Question

A pencil rolls horizontally of a 1 meter high desk and lands .25 meters from the base of the desk. How fast was the pencil rolling when it left the desk?

Answer 1

Answer: 0.55 m/s

Step-by-step explanation:

This situation is related to projectile motion (also called parabolic motion), where the main equations are as follows:

`x=V_(o) cos\theta t` (1)

`y=y_(o)+Vo sin \theta t + (g)/(2)t^(2)` (2)

Where:

`x=0.25 m` is the horizontal displacement of the pencil

`V_(o)` is the pencil's initial velocity

`\theta=0\°` since we are told the pencil rolls horizontally before falling

`t` is the time since the pencil falls until it hits the ground

`y_(o)=1 m` is the initial height of the pencil

`y=0` is the final height of the pencil (when it finally hits the ground)

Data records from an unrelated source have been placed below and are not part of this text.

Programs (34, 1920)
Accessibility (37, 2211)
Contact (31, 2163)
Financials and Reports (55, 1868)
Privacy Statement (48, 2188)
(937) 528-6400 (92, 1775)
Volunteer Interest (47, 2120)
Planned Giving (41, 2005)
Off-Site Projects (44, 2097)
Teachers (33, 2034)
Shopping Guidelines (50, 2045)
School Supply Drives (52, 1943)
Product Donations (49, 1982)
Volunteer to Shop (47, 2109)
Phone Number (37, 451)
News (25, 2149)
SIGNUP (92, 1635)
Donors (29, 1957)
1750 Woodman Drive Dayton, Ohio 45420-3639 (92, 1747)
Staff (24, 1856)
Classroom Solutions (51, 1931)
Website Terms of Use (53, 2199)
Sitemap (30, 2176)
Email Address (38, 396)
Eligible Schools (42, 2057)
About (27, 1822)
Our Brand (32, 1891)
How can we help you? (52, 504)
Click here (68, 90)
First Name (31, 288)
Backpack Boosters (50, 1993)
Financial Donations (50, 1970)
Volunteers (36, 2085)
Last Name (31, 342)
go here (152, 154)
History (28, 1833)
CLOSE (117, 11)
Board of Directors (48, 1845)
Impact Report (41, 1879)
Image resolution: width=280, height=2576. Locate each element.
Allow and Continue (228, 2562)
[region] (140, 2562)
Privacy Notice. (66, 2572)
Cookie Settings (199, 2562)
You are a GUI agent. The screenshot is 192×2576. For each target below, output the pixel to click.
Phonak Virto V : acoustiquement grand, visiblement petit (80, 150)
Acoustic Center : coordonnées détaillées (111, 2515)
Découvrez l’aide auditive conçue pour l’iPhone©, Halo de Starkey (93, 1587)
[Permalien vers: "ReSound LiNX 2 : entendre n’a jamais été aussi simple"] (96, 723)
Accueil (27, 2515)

`g=-9.8m/s^(2)` is the acceleration due gravity, always acting vertically downwards

Begining with (1):

`x=V_(o) cos(0\°) t` (3)

`x=V_(o)t` (4)

Finding
`t` from (2):

`0=1 m+ (-9.8m/s^(2))/(2)t^(2)` (5)

`t=\sqrt{(-2y_(o))/(g)}` (6)

Substituting (6) in (4):

`x=V_(o)\sqrt{(-2y_(o))/(g)}` (7)

Isolating
`V_(o)`:

`V_(o)=\frac{x}{\sqrt{(-2y_(o))/(g)}}` (8)

`V_(o)=\frac{0.25 m}{\sqrt{(-2(1 m))/(-9.8m/s^(2))}}` (9)

Finally:

`V_(o)=0.55 m/s`